Alpha-1 Antitrypsin Deficiency (AATD) is an autosomal co-dominant condition. Airflow obstruction, emphysema, and bronchiectasis are reported as features of AATD. Pulmonary cysts have not been reported in this group of patients. We aimed to determine the presence/absence of pulmonary cysts in patients with AATD. We have recently set up a regional AATD centre in University Hospital Southampton NHS Foundation Trust, United Kingdom, and currently run this service in a combined clinical and research capacity. As part of cohort characterisation, we sought to determine associations with phenotype/genotype, smoking history, spirometry, and radiological phenotype in these patients. As an incidental finding, we identified pulmonary cysts on CT thorax of several patients with AATD, which were different to the cyst-mimics often seen in bullous lung disease associated with severe emphysema.
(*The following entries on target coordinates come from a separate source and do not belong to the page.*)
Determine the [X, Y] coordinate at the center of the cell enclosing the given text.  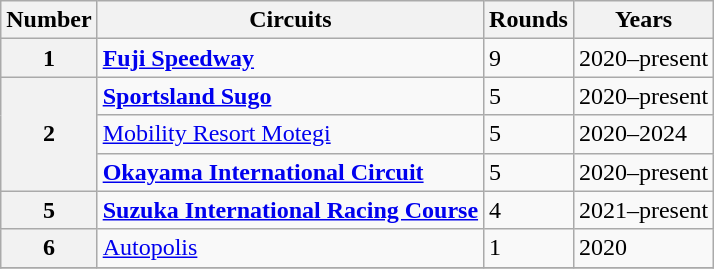
Suzuka International Racing Course [290, 210]
2020–2024 [643, 134]
Number [49, 20]
Autopolis [290, 248]
Fuji Speedway [290, 58]
9 [529, 58]
Okayama International Circuit [290, 172]
Rounds [529, 20]
Mobility Resort Motegi [290, 134]
4 [529, 210]
Sportsland Sugo [290, 96]
Circuits [290, 20]
2 [49, 134]
2020–⁠present [643, 58]
2021–present [643, 210]
6 [49, 248]
Years [643, 20]
2020 [643, 248]
Determine the [X, Y] coordinate at the center of the cell enclosing the given text.  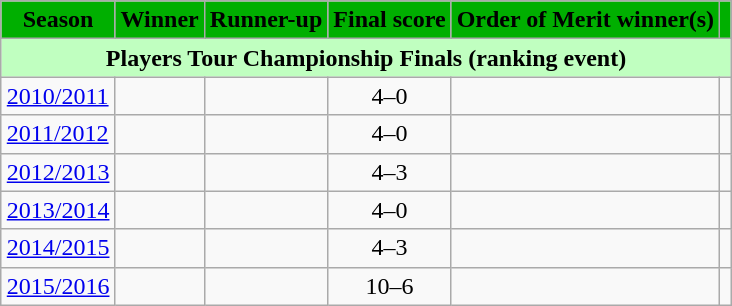
2011/2012 [58, 134]
Order of Merit winner(s) [586, 20]
Winner [160, 20]
2013/2014 [58, 210]
2014/2015 [58, 248]
Players Tour Championship Finals (ranking event) [366, 58]
Final score [390, 20]
2010/2011 [58, 96]
2015/2016 [58, 286]
10–6 [390, 286]
Runner-up [266, 20]
2012/2013 [58, 172]
Season [58, 20]
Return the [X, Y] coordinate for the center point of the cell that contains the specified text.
The UHS AATD service currently has 84 patients, of whom 42 have ZZ phenotype/genotype, 18 SZ, and 24 MZ. 5 patients with AATD ZZ and 2 patients with AATD SZ had pulmonary cysts on thoracic imaging (13.5% and 22.2% respectively). There were no AATD MZ patients with pulmonary cysts. 3 patients with ZZ AATD and pulmonary cysts had never smoked, while 2 were ex-smokers. Of the 2 patients with AATD SZ disease and pulmonary cysts, one had never smoked and the other was an ex-smoker. There was no relationship between severity of emphysema and pulmonary cysts, although all but one of the patients with pulmonary cysts had mild bronchiectasis. Smoking was not associated with pulmonary cysts in our cohort. We propose that larger scale assessment of cysts in AATD be considered to establish AATD in the differential diagnoses in patients with cystic lung disease.